Start of RECORDS PROVIDED
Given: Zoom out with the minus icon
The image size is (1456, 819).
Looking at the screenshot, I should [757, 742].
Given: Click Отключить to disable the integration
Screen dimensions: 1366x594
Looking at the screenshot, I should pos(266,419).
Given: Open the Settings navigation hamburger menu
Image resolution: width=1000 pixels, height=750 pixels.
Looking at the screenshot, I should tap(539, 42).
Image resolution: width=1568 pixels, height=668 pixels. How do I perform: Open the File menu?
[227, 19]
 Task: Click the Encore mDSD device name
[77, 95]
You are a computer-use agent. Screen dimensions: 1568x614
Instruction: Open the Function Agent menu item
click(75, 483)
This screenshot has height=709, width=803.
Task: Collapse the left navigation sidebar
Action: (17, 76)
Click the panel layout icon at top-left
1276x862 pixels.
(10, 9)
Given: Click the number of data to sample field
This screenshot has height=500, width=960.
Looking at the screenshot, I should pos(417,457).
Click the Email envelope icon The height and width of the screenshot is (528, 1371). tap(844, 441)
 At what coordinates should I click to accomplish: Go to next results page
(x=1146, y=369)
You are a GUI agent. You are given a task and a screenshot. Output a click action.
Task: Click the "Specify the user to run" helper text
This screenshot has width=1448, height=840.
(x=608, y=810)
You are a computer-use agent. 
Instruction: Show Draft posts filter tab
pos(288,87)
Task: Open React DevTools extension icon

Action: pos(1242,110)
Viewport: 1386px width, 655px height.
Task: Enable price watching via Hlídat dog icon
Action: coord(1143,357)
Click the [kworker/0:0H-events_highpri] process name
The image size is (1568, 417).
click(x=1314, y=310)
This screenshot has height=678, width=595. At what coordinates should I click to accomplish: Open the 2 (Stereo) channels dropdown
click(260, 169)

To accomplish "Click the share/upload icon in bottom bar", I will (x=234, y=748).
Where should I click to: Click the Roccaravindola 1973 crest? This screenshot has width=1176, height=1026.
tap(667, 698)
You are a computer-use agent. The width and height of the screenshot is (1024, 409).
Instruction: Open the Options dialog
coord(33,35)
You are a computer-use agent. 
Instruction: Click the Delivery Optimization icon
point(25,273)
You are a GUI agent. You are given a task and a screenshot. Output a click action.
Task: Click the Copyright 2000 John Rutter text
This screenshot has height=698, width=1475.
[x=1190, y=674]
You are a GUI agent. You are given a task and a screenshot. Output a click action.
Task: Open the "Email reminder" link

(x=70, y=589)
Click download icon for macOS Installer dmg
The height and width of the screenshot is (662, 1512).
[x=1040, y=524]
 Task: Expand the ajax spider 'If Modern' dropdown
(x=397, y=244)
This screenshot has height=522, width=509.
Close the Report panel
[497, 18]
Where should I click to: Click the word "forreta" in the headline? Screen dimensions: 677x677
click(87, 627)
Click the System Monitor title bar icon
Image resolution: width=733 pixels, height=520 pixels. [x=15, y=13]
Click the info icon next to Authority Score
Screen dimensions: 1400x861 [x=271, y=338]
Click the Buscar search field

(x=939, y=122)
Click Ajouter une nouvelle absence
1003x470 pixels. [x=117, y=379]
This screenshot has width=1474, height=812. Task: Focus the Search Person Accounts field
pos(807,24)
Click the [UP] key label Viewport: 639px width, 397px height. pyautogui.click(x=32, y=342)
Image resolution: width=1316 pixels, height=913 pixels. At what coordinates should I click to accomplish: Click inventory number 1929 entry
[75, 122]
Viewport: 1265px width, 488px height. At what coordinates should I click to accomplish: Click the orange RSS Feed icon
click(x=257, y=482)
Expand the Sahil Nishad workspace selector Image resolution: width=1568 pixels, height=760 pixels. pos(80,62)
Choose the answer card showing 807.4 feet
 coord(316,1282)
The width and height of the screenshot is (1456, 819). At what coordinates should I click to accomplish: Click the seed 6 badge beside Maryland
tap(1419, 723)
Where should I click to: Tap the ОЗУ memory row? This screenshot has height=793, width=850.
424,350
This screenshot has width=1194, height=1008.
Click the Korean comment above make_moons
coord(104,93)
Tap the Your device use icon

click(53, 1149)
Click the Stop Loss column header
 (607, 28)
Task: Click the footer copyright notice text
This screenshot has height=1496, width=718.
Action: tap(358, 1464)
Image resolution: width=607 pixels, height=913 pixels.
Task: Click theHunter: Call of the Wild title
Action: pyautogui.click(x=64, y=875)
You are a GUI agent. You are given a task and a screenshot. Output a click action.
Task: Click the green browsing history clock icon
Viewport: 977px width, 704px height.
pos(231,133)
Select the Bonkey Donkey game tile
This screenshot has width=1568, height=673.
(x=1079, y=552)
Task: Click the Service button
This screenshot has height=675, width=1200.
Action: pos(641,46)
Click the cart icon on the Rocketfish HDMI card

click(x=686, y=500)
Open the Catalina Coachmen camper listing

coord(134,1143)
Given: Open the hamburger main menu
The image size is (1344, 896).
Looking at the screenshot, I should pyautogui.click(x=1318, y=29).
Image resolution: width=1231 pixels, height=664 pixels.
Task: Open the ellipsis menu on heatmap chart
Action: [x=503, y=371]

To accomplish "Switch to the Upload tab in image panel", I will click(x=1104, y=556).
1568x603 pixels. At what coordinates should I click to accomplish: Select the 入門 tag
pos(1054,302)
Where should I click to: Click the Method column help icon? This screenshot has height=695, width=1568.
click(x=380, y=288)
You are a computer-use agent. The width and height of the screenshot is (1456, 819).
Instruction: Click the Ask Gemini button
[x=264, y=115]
End of RECORDS PROVIDED
### EXERCISE OBJECTIVE
Please reproduce, word for word, the stretch of the material from the line containing "Click the Stop Loss column header" through the line containing "click(x=686, y=500)", both of those lines included.

### COMPLETED EXERCISE
Click the Stop Loss column header
 (607, 28)
Task: Click the footer copyright notice text
This screenshot has height=1496, width=718.
Action: tap(358, 1464)
Image resolution: width=607 pixels, height=913 pixels.
Task: Click theHunter: Call of the Wild title
Action: pyautogui.click(x=64, y=875)
You are a GUI agent. You are given a task and a screenshot. Output a click action.
Task: Click the green browsing history clock icon
Viewport: 977px width, 704px height.
pos(231,133)
Select the Bonkey Donkey game tile
This screenshot has width=1568, height=673.
(x=1079, y=552)
Task: Click the Service button
This screenshot has height=675, width=1200.
Action: pos(641,46)
Click the cart icon on the Rocketfish HDMI card

click(x=686, y=500)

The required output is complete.